EXERCISE PROMPT: Present the records from the line with "Viewport: 900px width, 500px height." to the line with "click(354, 27)" as a two-column CSV with the headers request and answer, one row per record. Put each field in double quotes and turn any line breaks inside a field into spaces.

Entries for locating words and elements
───
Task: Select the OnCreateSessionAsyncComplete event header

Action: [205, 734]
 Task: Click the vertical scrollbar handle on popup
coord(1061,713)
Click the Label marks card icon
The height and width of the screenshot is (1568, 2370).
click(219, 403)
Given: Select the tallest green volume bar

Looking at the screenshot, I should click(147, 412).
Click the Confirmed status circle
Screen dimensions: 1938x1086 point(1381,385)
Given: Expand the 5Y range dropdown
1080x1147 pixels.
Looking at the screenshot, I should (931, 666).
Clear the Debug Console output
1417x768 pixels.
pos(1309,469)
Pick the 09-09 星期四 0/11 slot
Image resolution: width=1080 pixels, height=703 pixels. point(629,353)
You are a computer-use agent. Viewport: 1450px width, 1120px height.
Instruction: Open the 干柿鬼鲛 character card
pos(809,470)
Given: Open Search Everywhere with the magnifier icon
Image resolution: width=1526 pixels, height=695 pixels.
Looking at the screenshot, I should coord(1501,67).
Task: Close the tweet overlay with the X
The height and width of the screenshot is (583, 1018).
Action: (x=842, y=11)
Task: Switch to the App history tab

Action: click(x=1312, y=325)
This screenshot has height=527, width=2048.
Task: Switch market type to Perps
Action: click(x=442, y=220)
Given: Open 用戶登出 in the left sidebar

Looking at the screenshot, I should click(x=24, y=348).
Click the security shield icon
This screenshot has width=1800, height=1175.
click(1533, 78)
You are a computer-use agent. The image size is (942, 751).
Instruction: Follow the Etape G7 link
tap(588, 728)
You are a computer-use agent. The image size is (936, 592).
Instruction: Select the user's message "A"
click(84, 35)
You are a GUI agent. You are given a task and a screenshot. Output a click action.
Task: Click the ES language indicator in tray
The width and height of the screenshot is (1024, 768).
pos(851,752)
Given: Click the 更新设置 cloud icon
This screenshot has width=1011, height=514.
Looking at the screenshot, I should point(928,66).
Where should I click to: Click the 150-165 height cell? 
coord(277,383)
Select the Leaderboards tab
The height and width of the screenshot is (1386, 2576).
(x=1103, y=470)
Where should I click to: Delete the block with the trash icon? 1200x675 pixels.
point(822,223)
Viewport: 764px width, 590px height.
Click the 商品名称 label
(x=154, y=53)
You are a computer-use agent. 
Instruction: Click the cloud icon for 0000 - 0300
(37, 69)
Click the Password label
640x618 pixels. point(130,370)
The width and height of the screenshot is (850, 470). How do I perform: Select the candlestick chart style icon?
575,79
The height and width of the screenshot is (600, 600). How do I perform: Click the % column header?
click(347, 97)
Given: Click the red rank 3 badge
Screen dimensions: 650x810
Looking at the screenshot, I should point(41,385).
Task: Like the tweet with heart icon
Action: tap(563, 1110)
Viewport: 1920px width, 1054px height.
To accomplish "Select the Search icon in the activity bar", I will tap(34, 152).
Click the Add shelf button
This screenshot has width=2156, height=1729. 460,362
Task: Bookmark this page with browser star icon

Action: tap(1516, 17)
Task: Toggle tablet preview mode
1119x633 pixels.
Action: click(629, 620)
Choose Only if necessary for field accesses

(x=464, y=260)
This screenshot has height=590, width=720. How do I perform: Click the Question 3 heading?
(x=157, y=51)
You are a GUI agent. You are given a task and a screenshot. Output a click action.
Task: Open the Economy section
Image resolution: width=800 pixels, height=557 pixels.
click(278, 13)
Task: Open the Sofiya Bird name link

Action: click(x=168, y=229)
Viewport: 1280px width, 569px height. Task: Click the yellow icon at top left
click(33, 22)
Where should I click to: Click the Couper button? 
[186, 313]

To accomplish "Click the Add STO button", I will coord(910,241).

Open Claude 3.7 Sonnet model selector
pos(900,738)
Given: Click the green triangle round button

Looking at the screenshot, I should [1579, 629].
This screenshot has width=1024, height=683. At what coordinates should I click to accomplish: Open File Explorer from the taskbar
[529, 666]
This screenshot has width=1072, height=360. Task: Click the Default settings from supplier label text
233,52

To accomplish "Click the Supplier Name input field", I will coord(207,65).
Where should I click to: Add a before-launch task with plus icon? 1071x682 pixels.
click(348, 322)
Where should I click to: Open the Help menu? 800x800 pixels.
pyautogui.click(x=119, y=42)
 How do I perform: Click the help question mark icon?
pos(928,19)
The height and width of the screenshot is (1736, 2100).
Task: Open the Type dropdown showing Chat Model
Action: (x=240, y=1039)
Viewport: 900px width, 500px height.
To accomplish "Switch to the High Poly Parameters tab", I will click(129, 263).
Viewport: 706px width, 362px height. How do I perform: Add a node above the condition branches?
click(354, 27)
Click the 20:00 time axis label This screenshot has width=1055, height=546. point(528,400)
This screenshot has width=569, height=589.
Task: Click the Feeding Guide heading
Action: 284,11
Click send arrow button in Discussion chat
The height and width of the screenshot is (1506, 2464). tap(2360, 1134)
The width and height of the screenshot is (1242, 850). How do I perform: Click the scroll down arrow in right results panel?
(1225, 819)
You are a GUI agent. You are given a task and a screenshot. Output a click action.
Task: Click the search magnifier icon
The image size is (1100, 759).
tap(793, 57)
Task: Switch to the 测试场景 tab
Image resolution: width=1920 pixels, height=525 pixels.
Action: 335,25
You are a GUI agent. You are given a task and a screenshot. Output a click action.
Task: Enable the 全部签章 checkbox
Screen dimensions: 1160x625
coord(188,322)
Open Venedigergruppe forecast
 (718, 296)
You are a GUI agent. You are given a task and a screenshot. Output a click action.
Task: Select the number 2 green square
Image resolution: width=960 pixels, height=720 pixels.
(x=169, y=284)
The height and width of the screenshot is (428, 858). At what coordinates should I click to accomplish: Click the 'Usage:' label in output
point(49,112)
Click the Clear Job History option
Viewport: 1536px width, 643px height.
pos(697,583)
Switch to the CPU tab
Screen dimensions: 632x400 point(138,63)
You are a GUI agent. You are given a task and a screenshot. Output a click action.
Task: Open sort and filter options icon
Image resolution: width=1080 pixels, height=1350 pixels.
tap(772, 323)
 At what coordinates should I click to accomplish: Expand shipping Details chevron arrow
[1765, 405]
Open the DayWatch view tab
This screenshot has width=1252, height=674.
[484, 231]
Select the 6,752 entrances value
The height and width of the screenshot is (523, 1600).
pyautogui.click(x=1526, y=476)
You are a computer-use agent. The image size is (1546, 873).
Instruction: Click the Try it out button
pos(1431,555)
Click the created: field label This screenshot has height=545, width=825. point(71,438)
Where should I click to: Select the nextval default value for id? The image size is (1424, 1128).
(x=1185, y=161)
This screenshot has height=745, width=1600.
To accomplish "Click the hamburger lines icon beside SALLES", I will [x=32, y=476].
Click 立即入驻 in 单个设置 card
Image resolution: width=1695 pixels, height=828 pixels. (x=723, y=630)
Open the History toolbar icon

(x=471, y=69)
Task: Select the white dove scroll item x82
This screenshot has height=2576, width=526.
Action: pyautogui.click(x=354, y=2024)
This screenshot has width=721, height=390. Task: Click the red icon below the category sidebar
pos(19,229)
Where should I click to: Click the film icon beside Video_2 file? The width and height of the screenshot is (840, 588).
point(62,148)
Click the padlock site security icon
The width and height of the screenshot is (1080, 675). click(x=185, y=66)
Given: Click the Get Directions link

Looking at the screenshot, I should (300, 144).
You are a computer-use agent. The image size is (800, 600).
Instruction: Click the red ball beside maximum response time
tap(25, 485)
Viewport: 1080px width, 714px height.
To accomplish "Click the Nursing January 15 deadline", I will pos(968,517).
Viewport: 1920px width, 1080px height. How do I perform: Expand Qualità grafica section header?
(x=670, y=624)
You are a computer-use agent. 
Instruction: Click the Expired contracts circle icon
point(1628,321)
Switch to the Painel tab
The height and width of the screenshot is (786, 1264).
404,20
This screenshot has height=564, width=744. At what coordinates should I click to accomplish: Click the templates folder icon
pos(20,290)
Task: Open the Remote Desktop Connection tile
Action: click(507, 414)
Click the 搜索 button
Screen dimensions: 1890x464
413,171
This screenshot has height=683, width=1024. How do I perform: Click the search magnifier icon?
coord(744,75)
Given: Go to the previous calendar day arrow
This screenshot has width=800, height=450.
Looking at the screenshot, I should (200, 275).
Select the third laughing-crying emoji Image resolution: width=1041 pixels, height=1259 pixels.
───
ANSWER FOR THIS EXERCISE:
request,answer
"Viewport: 900px width, 500px height. To accomplish ""Switch to the High Poly Parameters tab"",","I will click(129, 263)."
"Viewport: 706px width, 362px height. How do I perform: Add a node above the condition branches?","click(354, 27)"